Drew Angerer | Getty Images
On his way off the Senate floor, Murphy scoffed at the idea, routinely raised by Republican lawmakers after mass shootings, that the problem was mental illness, not the widespread prevalence of firearms in America.
"We have mass shooting after mass shooting and, you know, spare me the bullshit about mental illness," Murphy told reporters. "We don't have any more mental illness than any other country in the world."
House Speaker Nancy Pelosi, D-Calif., called the shooting, a "cold-blooded massacre."
"For too long, some in Congress have offered hollow words after these shootings while opposing all efforts to save lives," Pelosi said in a statement. "It is time for all in Congress to heed the will of the American people and join in enacting the House-passed bipartisan, commonsense, life-saving legislation into law."

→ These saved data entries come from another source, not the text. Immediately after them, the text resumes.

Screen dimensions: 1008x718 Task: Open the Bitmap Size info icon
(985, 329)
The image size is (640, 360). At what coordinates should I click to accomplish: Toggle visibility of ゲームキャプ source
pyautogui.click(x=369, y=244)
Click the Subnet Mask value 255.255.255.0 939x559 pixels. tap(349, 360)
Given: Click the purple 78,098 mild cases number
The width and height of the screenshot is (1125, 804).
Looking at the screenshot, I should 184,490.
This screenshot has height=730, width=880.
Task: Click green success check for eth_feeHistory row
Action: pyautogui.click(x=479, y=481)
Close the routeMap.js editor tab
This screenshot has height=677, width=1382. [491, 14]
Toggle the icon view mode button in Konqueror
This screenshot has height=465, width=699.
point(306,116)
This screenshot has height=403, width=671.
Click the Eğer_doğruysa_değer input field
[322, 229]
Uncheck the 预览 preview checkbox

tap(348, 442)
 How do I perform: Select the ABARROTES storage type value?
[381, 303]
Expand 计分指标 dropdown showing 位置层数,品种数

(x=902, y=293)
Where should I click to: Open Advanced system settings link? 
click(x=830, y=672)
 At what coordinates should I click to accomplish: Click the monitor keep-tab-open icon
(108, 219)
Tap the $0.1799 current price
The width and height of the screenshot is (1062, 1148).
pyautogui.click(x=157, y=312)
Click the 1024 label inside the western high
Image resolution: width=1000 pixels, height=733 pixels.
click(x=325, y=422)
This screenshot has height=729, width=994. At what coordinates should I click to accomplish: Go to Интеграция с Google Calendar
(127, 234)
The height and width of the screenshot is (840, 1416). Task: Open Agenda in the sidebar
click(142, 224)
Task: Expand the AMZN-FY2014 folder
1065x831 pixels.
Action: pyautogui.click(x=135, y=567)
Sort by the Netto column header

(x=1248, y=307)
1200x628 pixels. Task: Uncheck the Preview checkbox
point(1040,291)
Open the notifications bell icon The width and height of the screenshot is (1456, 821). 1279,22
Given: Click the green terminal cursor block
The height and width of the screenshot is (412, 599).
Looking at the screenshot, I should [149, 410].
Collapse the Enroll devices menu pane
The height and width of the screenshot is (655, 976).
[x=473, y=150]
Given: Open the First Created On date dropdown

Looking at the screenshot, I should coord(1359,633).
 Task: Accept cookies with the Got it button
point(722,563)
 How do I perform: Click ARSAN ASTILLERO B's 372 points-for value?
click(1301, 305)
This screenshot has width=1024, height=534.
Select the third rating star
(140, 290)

Sen. Ted Cruz, R-Texas, said that reforming gun laws is not the solution to what he called "yet another act of evil and mass murder."
"Inevitably when there's a murder of this kind, you see politicians try to politicize it," Cruz said. "You see Democrats and a lot of folks in the media whose immediate solution is to try to restrict the constitutional rights of law abiding citizens. That doesn't work. It's not effective."
Biden, however, remained undeterred in his belief that stricter gun policy would help save lives in the future. He ended his speech by reflecting on those families that now mourn a child after Tuesday's violence.
"Our prayer tonight is those parents lying in bed trying to figure out, will I be able to sleep again? What do I say to my other children? What happens tomorrow?" the president said.